For immunofluorescence detection of pERK1/2, mice were fixed by a transcardiac perfusion of 4% cold paraformaldehyde (PFA) in sodium phosphate buffer (0.1 M, pH 7.4). Brains were dissected and kept for 2 hr in PFA at 4°C before overnight incubation in sucrose 30% at 4°C and frozen at −80°C. There were 20 μm cryosections that were prepared, placed on glass slides, and incubated in a blocking buffer consisting of 0.1 M phosphate buffer pH 7.4 containing 3% of normal goat serum and 0.3% Triton X-100 for 1 hr, then with a rabbit monoclonal antibody directed against pERK1/2 (cat. number: 4370, 1/200, Cell Signaling) for 48 hr, and for 1.5 hr with an Alexa Fluor 488-conjugated goat anti-rabbit IgG (H+L) antibody (cat. number: 11008, 1/400, Life Technologies). Slides were mounted in Mowiol for fluorescence imaging. For pERK1/2 positive cells quantification, four different sections for each mouse were analyzed. For in situ hybridization analysis, the hypothalamus and brainstem were dissected using a mouse brain matrix with 1-mm section dividers (CellPoint Scientific); all tissues were fixed for 28 hr in 10% formalin before embedding in paraffin. There were 5 μm sections that were cut and in situ hybridization for Fgf15, c-fos, NeuN, and dihydrodipicolinate reductase (DapB) (cat. number: 412811, 316921, 313311, and 310043) was processed using the RNAscope and RNAscope 2.0 HD Red Detection Kit Assay (Advanced Cell Diagnostics). Double in situ hybridization was performed using RNAscope 2-Plex Assay (cat. number: 320701). Sections were counterstained with Mayer’s hematoxylin, mounted using Aquatex mounting medium (cat. number: 363123S, VWR), and observed using an Axio Imager D1 (Zeiss) microscope interfaced with AxioVision software (Zeiss). Quantification of c-fos expression was performed on sections cut at bregma −7.56 mm from three different mice. Image analysis was performed using ImageJ.

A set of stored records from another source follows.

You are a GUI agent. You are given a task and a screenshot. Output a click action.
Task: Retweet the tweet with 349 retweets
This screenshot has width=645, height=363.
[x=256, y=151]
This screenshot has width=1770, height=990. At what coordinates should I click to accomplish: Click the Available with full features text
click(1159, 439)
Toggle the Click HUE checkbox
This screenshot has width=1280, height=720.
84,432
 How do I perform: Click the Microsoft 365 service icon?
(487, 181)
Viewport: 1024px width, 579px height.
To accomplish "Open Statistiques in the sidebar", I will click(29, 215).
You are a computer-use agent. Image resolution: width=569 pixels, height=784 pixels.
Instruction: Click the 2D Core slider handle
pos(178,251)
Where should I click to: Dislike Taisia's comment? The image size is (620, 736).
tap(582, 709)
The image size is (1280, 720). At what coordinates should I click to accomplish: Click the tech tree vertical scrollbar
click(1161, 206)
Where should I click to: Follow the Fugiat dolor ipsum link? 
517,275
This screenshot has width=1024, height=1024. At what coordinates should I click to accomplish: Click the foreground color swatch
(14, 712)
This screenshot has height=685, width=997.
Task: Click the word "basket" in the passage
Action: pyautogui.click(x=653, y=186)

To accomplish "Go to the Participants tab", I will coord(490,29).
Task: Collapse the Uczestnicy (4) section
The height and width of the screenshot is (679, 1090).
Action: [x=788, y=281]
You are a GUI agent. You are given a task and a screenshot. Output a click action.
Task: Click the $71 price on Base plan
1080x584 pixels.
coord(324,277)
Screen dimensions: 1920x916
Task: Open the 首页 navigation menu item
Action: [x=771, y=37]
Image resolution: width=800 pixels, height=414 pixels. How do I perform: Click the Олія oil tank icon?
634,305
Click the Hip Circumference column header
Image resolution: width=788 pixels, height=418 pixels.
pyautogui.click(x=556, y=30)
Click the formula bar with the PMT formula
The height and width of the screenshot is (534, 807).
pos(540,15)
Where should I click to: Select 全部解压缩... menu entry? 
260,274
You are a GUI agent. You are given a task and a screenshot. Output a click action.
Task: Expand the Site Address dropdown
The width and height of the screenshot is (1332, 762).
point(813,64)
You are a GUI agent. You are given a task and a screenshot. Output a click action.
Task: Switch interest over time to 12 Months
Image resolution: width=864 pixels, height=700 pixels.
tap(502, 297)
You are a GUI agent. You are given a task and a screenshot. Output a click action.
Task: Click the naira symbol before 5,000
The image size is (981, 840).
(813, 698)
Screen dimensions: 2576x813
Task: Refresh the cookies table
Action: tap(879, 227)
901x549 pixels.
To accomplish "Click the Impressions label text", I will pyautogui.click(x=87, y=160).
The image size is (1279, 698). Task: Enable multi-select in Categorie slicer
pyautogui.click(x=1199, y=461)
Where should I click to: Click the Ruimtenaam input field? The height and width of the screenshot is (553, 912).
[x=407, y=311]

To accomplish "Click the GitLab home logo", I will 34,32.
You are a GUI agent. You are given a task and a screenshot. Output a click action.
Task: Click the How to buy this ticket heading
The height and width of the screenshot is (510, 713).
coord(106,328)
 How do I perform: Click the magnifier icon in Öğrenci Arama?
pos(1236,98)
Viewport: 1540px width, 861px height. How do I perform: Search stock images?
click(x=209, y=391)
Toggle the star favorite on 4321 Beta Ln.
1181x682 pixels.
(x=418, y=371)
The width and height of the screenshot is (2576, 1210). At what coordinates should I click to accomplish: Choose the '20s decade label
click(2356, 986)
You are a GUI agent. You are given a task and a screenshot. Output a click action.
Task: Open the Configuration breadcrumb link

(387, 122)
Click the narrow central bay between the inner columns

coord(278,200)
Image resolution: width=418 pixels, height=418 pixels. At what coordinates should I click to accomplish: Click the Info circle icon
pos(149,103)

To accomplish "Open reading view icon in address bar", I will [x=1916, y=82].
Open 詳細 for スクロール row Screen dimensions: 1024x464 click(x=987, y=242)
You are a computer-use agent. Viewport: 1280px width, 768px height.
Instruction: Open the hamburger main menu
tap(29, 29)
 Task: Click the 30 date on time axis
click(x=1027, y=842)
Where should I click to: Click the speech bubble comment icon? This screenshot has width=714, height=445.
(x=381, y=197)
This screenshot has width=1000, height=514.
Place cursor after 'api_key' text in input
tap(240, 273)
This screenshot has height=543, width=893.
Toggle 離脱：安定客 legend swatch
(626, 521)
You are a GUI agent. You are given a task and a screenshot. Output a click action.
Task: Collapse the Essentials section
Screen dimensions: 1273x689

Autonomic Nervous System Activity Recording

The firing rates of the thoracic branch of both vagal and sympathetic nerves along the carotid artery were recorded as previously described (Magnan et al., 1999, Tarussio et al., 2014). Unipolar nerve activity was recorded continuously for 1 hr under isoflurane anesthesia (30 min during basal condition after i.c.v. aCSF/FGF19 and before i.p. 2DG and 30 min during 2DG-induced neuroglucopenia) using the LabChart 8 software (AD Instrument). Data were digitized with PowerLab 16/35 (ADInstruments). Signals were amplified 105 times and filtered using 200/1,000 Hz band pass filter. Firing rate analysis was performed using LabChart 8.

Statistical Analysis

Data are expressed as mean ± SEM. Statistical analysis were performed using GraphPad Prism 5.0c, either by a one-way Anova followed by Bonferroni post hoc test, a two-way Anova followed by Bonferroni post hoc test, or by an unpaired two-tailed Student’s t test when appropriate. p values less than 0.05 were considered significant.

Author Contributions

B.T. conceived the project. A.P., J.S., and X.B. performed the phenotyping of glucagon secretion in BXD mice. A.P., F.B., M.J., and M.I. performed the QTL and RNA-seq analysis. A.P., X.B., and D.T. performed the experiments in C57Bl6/J mice and the in situ hybridization. S.Q. produced the recombinant lentiviruses. E.G. performed epinephrine analysis. A.P. and B.T. conceived the experimental design, analyzed the data, and wrote the paper. All the authors have approved the manuscript.